Michigan’s dry. It’s no surprise.

Although no statewide fireworks ban has been instituted, many local communities are restricting burning and fireworks until further notice.

In just one week, Michigan has more than doubled the area considered dry. During the week of June 21, 13.02 percent of the state was abnormally dry, according to the National Drought Mitigation Center. When the state was monitored on June 28, that increased to 31.47 percent.

Despite rain on July 1, West Bloomfield Fire Marshal Byron Turnquist said “everything is still brown and dry. It’s going to take a couple of rains before stuff starts to green up and be safer.”

The Fireworks Safety Act of 2011 does not indicate whether or not local municipalities can ban fireworks during dry conditions, according to Jeannie Vogel, spokeswoman for the Michigan Department of Licensing and Regulatory Affairs.

However, fire departments still have a card in their back pocket — the state’s fire prevention code.

Per the state’s fire prevention code, “if the state fire marshal or commanding officers of the fire department of a city, village, township or county, or a firefighter in uniform acting under the orders and directions of the commanding officer determines a dangerous condition exists,” said parties “may take all necessary steps and prescribe all necessary restrictions and requirements to protect persons and property until the dangerous condition is abated.”

In addition, “many local jurisdictions have ordinances where they can institute burning bans,” Vogel said in an email.

The following municipalities have banned fireworks or burning until further notice:

• Farmington banned the use of any type of fireworks and combustible material.
• Farmington Hills banned the use of fireworks.
• Canton Township banned the use of fireworks and recreational fires on all properties.
• Dearborn Heights banned fireworks and open fires.
• Ecorse banned use and discharge of fireworks and open burning.
• New Baltimore banned open burning. Any burn permits previously issued are invalid.
• Livingston County Fire Chiefs have banned open burning. This includes Northfield Township, Hamburg Township, Green Oak Township, Putnam Township, Unadilla Township, Hartland/Deerfield Fire Area and Howell Area Fire.
• Pontiac banned recreation fires and recommends residents practice caution when discharging fireworks.
• Waterford Township banned all recreational fires and recommends residents practice caution when discharging fireworks.
• Oxford Township/Oxford Village banned fireworks and burning.
• Orion Township banned bonfires and brush fires. Campfires will be permitted under certain guidelines.
• Washington Township banned fireworks and open burning.
• Holly banned fireworks and open burning.
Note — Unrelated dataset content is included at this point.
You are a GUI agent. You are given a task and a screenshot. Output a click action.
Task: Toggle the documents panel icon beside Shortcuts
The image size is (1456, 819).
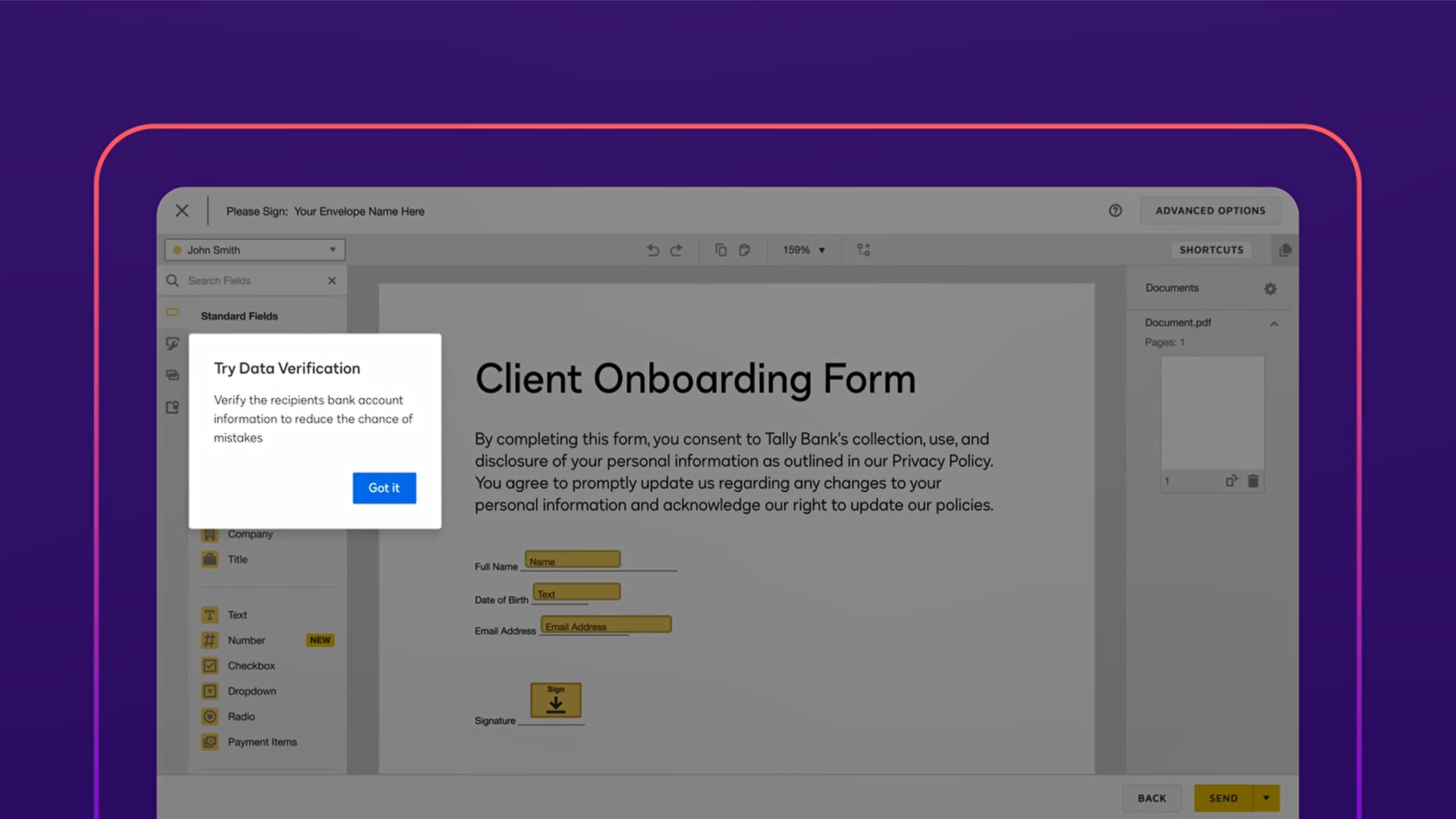tap(1285, 250)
• Shelby Township has banned fireworks, the use of fire pits, and bonfires and campfires.

The following communities are suggesting residents refrain from discharging fireworks:
• St. Clair Shores
• Clawson
• West Bloomfield
• Orchard Lake
• Keego Harbor
• Sylvan Lake
• Royal Oak

The state fire marshal and the Department of Natural Resources are reportedly evaluating the situation; however, no recommendations have been made at the state level to ban fireworks in high-risk areas, according to the Department of Licensing and Regulatory Affairs’ Bureau of Fire Services. In addition, statewide bans are currently not being considered.

Consumer fireworks, low-impact fireworks and novelty fireworks are legal in the state, but Turnquist said that with the dry conditions, these are all dangerous, even the smoke balls.

“People don’t think those are dangerous, but there’s a little flame that goes out of it, and it can cause a fire.”

The safest place to watch fireworks, he said, is a professional show. If fireworks start a grass fire, Turnquist said that in just 10 seconds, the damage can be devastating. Residents should have a fire extinguisher and/or hose nearby if discharging fireworks.

“It could quickly spread to a house or business, wherever they’re using the fireworks. Once this rain dries up, everything is going to be dry underneath and still hazardous.” 

For updates on whether there is a ban in your community, visit your municipality’s website or social media page.